--- Entries provided ---
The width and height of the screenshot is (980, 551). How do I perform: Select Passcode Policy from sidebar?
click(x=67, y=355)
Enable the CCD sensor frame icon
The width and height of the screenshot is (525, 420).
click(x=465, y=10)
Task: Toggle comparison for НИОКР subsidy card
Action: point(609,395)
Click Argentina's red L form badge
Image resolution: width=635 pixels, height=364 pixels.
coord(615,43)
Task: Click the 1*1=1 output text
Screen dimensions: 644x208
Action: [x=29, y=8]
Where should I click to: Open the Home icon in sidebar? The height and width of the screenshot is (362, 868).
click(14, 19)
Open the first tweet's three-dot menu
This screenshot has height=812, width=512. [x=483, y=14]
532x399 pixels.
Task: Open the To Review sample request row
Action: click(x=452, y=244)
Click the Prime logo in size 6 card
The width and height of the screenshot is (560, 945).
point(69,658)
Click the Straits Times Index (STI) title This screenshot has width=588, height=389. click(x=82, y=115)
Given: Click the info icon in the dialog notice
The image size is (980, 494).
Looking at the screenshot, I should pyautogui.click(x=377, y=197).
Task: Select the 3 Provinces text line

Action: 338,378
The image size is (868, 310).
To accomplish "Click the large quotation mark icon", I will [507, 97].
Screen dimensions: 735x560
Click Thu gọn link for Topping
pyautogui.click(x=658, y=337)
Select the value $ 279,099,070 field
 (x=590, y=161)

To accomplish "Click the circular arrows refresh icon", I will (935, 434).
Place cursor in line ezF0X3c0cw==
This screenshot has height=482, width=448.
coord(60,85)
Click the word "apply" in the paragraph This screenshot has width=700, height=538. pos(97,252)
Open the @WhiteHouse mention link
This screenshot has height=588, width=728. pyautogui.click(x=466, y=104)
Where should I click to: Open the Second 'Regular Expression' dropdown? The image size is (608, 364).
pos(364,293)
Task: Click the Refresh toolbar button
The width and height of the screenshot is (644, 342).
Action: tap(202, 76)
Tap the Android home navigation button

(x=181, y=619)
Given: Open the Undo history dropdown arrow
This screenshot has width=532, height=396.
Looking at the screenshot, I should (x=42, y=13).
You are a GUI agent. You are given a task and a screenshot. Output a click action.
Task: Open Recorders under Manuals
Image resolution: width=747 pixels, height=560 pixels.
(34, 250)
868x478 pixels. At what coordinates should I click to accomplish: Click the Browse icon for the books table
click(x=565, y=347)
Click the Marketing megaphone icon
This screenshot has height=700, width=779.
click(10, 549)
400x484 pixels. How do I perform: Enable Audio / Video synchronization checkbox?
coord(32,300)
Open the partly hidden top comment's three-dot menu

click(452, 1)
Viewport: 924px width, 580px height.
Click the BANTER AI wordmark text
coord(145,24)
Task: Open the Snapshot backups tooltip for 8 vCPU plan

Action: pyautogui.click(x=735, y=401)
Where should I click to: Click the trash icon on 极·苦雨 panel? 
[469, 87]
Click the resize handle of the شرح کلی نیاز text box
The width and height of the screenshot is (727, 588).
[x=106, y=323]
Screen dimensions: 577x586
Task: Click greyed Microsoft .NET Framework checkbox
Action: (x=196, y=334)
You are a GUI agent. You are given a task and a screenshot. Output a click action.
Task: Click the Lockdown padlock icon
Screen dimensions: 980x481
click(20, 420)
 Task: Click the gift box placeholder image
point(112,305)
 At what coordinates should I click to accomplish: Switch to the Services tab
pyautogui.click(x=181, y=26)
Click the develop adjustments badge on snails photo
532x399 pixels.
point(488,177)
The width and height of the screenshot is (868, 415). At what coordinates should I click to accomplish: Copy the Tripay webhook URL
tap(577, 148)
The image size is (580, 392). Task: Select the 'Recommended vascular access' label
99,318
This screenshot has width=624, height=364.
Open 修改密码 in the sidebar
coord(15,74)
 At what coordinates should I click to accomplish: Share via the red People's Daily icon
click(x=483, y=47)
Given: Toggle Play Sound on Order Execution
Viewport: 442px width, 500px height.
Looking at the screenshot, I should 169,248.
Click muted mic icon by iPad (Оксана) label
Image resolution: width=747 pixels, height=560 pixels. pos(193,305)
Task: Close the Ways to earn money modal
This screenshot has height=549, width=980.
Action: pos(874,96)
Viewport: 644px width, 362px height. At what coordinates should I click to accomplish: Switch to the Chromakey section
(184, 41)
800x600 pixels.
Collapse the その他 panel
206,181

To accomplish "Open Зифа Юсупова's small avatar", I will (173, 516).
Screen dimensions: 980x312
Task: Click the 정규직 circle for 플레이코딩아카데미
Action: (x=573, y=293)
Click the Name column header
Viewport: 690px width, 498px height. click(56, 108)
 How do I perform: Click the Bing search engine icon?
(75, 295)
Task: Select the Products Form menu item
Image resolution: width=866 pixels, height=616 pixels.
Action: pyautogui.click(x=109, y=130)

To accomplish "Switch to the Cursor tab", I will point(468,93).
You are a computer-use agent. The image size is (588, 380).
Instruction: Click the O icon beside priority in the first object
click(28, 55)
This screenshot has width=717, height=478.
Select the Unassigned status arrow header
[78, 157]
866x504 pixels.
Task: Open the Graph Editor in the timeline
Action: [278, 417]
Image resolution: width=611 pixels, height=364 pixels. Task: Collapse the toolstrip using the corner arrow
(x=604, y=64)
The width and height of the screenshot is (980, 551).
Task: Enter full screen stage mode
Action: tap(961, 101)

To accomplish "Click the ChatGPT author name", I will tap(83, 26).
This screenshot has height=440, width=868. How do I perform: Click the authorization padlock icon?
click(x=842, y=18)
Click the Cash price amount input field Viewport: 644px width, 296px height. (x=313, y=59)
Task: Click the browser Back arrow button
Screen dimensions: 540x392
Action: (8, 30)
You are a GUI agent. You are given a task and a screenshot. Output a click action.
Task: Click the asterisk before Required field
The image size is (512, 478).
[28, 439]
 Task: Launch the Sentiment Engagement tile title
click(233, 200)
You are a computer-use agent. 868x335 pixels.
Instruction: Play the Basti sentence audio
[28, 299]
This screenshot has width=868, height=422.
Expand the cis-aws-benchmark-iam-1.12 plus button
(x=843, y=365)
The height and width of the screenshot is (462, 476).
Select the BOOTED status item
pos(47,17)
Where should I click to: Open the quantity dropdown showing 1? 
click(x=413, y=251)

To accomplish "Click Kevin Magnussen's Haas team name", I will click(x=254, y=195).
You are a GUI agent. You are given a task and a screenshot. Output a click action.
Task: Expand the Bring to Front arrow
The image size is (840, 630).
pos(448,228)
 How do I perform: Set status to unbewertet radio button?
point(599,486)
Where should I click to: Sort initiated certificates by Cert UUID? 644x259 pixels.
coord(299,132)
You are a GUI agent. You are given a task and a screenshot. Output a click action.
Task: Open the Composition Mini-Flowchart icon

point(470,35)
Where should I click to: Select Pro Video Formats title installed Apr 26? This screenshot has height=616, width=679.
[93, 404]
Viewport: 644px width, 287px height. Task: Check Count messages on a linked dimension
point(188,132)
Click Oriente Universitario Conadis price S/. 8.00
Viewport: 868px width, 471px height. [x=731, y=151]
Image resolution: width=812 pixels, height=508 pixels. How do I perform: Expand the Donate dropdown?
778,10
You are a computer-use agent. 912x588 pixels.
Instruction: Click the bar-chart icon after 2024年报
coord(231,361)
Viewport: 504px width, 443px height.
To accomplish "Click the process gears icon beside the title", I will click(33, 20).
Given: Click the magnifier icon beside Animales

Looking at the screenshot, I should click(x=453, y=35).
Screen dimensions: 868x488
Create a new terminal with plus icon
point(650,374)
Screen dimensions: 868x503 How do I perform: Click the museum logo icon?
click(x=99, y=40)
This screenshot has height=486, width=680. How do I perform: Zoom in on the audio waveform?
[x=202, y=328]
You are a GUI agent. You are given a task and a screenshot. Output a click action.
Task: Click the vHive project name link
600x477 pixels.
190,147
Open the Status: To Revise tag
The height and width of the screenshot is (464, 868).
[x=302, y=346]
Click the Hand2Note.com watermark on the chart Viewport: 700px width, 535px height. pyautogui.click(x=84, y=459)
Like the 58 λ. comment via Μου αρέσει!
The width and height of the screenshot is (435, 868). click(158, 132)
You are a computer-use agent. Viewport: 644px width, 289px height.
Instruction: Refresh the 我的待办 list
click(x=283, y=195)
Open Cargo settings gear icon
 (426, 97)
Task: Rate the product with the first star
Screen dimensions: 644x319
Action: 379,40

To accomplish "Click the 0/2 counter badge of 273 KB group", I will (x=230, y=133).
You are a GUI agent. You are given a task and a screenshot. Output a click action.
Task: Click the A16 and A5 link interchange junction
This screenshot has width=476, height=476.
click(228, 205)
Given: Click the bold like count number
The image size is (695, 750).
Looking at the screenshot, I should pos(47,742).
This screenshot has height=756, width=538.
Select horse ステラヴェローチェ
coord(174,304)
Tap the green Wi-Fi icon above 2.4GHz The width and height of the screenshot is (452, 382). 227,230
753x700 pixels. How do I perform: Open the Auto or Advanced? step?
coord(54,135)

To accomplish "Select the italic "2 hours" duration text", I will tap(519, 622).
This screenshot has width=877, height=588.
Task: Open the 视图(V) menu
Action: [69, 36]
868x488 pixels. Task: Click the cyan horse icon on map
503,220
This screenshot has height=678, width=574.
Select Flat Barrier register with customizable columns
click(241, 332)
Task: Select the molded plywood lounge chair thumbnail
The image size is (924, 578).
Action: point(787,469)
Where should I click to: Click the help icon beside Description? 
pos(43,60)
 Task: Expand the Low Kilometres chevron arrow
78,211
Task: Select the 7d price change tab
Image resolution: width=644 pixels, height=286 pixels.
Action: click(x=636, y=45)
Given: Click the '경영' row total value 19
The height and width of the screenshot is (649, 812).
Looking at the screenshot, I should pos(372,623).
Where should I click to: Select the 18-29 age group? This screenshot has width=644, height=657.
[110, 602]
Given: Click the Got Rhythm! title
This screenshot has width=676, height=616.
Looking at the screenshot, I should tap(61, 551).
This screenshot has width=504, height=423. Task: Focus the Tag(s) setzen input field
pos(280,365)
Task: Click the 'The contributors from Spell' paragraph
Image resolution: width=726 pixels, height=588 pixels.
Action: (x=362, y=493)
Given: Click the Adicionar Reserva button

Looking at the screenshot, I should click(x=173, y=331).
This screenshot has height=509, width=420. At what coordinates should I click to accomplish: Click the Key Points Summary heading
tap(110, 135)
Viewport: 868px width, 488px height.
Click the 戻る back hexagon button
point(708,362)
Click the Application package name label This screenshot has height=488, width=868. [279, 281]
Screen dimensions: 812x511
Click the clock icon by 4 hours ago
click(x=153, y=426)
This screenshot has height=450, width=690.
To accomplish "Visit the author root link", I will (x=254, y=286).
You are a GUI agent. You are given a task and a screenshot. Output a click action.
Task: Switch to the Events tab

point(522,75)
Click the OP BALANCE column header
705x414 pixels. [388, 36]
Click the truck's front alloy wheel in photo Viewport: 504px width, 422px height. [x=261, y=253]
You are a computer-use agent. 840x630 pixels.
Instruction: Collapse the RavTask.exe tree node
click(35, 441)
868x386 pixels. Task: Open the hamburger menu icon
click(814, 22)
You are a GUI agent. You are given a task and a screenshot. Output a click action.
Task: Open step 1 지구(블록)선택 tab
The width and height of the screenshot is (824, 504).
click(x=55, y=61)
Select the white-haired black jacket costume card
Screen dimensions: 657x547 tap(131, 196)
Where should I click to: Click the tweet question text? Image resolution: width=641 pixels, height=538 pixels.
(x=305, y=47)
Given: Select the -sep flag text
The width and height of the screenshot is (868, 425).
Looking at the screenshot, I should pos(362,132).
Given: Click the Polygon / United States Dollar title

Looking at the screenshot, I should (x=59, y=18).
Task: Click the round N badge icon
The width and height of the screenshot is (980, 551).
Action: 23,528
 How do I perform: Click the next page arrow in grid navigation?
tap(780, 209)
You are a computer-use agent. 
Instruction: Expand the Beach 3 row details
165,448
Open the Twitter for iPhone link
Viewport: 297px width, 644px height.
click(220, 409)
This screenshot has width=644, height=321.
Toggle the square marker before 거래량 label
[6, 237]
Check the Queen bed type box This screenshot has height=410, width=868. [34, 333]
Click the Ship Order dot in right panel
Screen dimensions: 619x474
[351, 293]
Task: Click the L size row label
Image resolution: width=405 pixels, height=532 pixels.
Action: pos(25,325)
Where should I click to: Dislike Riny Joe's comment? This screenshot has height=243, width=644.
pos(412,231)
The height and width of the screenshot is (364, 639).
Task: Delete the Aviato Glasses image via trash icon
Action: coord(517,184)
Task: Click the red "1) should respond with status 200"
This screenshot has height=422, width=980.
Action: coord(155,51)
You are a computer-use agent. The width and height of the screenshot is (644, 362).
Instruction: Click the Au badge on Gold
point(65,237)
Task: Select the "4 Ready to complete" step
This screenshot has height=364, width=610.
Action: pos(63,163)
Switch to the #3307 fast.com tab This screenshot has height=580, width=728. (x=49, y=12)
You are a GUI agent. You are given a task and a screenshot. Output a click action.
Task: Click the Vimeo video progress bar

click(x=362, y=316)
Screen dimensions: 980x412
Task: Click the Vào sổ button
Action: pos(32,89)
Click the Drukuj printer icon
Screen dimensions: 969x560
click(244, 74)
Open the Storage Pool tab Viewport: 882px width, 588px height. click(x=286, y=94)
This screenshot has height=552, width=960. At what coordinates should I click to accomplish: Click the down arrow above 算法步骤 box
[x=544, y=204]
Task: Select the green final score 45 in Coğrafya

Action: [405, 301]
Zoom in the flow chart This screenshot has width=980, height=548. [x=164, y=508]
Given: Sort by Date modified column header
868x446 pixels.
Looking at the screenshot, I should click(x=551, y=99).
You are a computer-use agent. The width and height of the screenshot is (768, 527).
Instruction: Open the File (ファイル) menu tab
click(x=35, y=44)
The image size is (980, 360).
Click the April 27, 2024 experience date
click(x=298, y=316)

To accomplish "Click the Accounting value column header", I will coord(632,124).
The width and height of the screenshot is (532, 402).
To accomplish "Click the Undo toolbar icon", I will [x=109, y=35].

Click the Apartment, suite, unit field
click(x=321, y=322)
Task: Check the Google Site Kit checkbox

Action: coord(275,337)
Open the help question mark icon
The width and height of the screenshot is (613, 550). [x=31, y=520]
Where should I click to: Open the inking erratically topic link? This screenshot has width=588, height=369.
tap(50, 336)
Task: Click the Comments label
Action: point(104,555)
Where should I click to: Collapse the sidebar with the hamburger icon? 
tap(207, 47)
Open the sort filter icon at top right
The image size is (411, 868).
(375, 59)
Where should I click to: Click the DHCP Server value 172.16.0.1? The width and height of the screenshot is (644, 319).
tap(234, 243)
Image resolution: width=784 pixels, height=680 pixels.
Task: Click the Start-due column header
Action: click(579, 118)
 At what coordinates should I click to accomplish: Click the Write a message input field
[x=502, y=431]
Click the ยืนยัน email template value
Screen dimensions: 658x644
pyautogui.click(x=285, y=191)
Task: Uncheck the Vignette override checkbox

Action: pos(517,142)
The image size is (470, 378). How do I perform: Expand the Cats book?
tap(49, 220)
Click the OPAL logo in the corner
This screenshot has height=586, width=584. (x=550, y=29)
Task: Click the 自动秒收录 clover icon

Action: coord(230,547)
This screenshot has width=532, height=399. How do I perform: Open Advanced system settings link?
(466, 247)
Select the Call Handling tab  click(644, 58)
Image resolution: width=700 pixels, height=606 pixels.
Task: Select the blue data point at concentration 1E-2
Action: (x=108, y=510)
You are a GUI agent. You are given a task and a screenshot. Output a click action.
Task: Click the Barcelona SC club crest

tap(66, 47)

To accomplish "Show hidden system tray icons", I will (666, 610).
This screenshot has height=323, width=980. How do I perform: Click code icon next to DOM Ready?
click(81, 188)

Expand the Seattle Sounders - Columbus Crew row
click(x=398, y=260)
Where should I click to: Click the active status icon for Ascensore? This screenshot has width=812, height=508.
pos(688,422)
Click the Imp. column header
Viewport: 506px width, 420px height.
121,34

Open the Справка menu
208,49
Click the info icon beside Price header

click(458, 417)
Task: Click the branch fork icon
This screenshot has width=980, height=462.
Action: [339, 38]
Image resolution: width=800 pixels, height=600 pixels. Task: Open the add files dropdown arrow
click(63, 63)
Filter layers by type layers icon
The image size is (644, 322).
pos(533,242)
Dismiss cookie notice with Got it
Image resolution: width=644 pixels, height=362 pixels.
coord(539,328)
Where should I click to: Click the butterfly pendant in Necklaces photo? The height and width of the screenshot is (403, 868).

--- Problem details ---
Of the entries above, transcribe exactly those lines that fall between the line containing "Click the Name column header" and the line containing "This screenshot has width=717, height=478.", together with those two lines.

--- Written reply ---
Click the Name column header
Viewport: 690px width, 498px height. click(56, 108)
 How do I perform: Click the Bing search engine icon?
(75, 295)
Task: Select the Products Form menu item
Image resolution: width=866 pixels, height=616 pixels.
Action: pyautogui.click(x=109, y=130)

To accomplish "Switch to the Cursor tab", I will point(468,93).
You are a computer-use agent. The image size is (588, 380).
Instruction: Click the O icon beside priority in the first object
click(28, 55)
This screenshot has width=717, height=478.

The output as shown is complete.